The dispute relates to a 2005 deal worth $300 million between Antrix and Devas under which the former was to make, launch and operate two satellites for the Bengaluru-based space startup that needed S-band transponders to offer a range of services. Sadly, all it took was the telecom airwave scandal that arose a few years later for allegations to fly around that Devas had got S-band spectrum at a throwaway price. That the two kinds of resources were incomparable, with telecom airwaves in far greater demand and thus dearer, was lost in all the noise. Already under pressure, the then United Progressive Alliance government lost its nerve on the Devas deal and cancelled the contract in 2011. As the band in question was earlier earmarked for military use, it cited security as the reason. Left in the lurch, Devas, which had global investors, sought justice at a tribunal of the International Chamber of Commerce and won its case.
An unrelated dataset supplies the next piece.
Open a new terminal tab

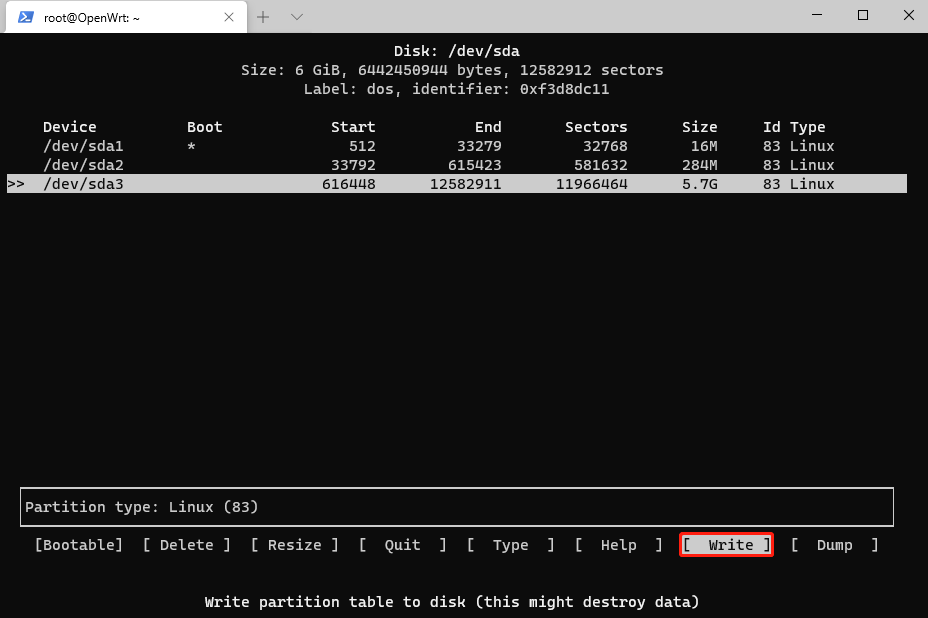[264, 17]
That ruling in its favour was upheld three months ago by a US court, which said the involvement of foreign investors meant that India had to accept global arbitration as a signatory to the New York Convention.
That our apex court suspended the US order is a matter of dismay, and if the NCLT case goes against Devas, a company with innovative ideas on the use of satellites would cease to exist. Our record of respect for international arbitration has been dismal, at best, given the government’s open efforts to defy orders that place financial demands on the exchequer. We saw this in the Vodafone and Cairn Energy tax cases. Doubts over the stability of India’s rule of law could hurt investor confidence in the country. While perceptions of the government as a bully tend to deter private investment in general, the Devas story has the potential to put our space reforms at threat. The government recently made a policy announcement on opening up ISRO’s facilities to private players keen to launch satellites and use them for various consumer services, be it digital apps that require the live location data of its users, or weather forecasts that focus on specific activities. The idea was to attract capital and have ISRO work with the private sector. Blatantly unfair decisions that penalize the latter don’t serve the country well.